The molecular mechanism of muscle dysfunction associated with the R133W mutation in Tpm2.2

Ghost muscle fibres reconstituted with myosin heads labeled with the fluorescent probe 1,5-IAEDANS were used for analysis of muscle fibre dysfunction associated with the R133W mutation in β-tropomyosin (Tpm2.2). By using polarized microscopy, we showed that at high Ca2+ the R133W mutation in both αβ-Tpm heterodimers and ββ-Tpm homodimers decreases the amount of the myosin heads strongly bound to F-actin and the number of switched-on actin monomers, with this effect being stronger for ββ-Tpm.

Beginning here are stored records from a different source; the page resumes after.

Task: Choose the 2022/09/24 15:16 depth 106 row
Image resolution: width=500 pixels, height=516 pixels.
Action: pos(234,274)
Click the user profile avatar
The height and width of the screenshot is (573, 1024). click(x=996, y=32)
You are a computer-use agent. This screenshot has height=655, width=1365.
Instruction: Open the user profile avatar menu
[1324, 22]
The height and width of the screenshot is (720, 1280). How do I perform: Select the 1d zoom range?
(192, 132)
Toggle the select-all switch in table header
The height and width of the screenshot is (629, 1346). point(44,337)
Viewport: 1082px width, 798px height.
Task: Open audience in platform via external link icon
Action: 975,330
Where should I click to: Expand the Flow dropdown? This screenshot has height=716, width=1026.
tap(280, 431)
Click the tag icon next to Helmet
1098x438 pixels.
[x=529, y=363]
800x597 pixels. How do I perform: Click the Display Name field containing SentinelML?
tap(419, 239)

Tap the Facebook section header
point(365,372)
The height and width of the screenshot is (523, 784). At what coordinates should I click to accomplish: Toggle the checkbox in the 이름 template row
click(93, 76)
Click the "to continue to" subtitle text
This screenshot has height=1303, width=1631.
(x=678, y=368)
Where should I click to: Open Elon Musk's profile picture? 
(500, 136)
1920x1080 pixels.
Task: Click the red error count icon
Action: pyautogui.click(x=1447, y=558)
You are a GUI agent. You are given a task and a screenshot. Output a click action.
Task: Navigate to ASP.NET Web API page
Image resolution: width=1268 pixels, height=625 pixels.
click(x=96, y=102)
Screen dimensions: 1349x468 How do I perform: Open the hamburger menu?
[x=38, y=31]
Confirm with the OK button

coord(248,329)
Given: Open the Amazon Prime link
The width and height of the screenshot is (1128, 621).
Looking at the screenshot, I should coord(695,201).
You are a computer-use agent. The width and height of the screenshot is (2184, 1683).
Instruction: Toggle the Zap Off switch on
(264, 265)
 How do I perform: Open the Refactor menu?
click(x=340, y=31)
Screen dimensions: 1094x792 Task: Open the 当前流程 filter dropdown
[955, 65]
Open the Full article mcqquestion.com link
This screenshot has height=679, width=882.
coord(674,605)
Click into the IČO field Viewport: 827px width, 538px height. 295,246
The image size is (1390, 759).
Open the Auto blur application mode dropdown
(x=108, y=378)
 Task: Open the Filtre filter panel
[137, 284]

This mutation also inhibits the shifting of the R133W-Tpm strands towards the open position and the efficiency of the cross-bridge work. At low Ca2+, the amount of the strongly bound myosin heads is lower for R133W-Tpms than for WT-Tpms which may contribute to a low myofilament Ca2+-sensitivity of the R133W-Tpms. It is concluded that freezing of the mutant αβ- or ββ-Tpm close to the blocked position inhibits the strong binding of the cross-bridges and the switching on of actin monomers which may be the reason for muscle weakness associated with the R133W mutation in β-tropomyosin. The use of reagents that activate myosin may be appropriate to restore muscle function in patients with the R133W mutation. [Display omitted] •R133W mutation in β-chain of αβ- and ββ-Tpms shifts Tpm to the blocked position.•R133W decreases the amount of strongly bound S1 at high and low Ca2+.•R133W inhibits the switching-on of actin monomers during the ATPase cycle.•Alteration in Tpm position and states of myosin heads and actin are more pronounced for ββ-Tpm.